## Problem
Stop after the line that contains "Task: Open the Skills section link"; until then, restate each line of the entries word for word from the very first.

(Saved entries)
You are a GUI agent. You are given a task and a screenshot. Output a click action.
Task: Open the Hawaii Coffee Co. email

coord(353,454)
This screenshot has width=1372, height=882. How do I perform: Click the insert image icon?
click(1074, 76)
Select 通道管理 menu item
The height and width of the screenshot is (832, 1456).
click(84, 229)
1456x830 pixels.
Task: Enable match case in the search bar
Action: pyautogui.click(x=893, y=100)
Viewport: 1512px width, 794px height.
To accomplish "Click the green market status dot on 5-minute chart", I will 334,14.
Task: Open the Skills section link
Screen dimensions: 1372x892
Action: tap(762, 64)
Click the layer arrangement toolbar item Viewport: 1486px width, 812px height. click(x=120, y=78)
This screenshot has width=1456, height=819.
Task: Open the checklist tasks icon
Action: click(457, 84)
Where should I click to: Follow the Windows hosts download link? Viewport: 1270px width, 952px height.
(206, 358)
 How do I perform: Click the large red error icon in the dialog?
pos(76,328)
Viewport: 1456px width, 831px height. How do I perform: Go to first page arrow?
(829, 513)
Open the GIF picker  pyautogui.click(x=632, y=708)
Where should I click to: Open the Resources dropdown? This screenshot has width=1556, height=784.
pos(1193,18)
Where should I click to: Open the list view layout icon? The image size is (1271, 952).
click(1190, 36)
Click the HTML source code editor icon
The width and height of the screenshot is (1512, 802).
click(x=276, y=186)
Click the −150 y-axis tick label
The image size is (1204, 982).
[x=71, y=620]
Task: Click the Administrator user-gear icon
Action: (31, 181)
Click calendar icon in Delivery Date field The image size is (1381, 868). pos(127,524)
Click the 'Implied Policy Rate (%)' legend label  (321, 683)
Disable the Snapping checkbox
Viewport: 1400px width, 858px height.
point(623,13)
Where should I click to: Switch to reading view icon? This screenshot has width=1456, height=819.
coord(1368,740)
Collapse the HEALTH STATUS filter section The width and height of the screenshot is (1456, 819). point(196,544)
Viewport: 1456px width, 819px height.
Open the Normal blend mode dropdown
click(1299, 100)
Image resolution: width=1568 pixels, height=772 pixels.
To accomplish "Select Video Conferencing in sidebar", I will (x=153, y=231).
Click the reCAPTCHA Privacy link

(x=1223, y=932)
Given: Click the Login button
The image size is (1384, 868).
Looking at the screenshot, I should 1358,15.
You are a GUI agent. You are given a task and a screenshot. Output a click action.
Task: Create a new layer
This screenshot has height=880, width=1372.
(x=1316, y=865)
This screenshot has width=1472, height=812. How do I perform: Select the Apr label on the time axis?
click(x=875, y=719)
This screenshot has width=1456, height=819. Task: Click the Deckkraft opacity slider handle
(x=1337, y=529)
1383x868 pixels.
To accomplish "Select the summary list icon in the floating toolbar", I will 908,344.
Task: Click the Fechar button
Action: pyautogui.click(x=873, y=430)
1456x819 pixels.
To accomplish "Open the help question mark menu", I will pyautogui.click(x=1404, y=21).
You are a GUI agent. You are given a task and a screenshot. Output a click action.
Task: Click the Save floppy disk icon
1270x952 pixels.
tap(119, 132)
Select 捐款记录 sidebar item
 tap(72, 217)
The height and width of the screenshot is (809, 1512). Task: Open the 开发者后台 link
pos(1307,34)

## Response to this exercise
You are a GUI agent. You are given a task and a screenshot. Output a click action.
Task: Open the Hawaii Coffee Co. email

coord(353,454)
This screenshot has width=1372, height=882. How do I perform: Click the insert image icon?
click(1074, 76)
Select 通道管理 menu item
The height and width of the screenshot is (832, 1456).
click(84, 229)
1456x830 pixels.
Task: Enable match case in the search bar
Action: pyautogui.click(x=893, y=100)
Viewport: 1512px width, 794px height.
To accomplish "Click the green market status dot on 5-minute chart", I will 334,14.
Task: Open the Skills section link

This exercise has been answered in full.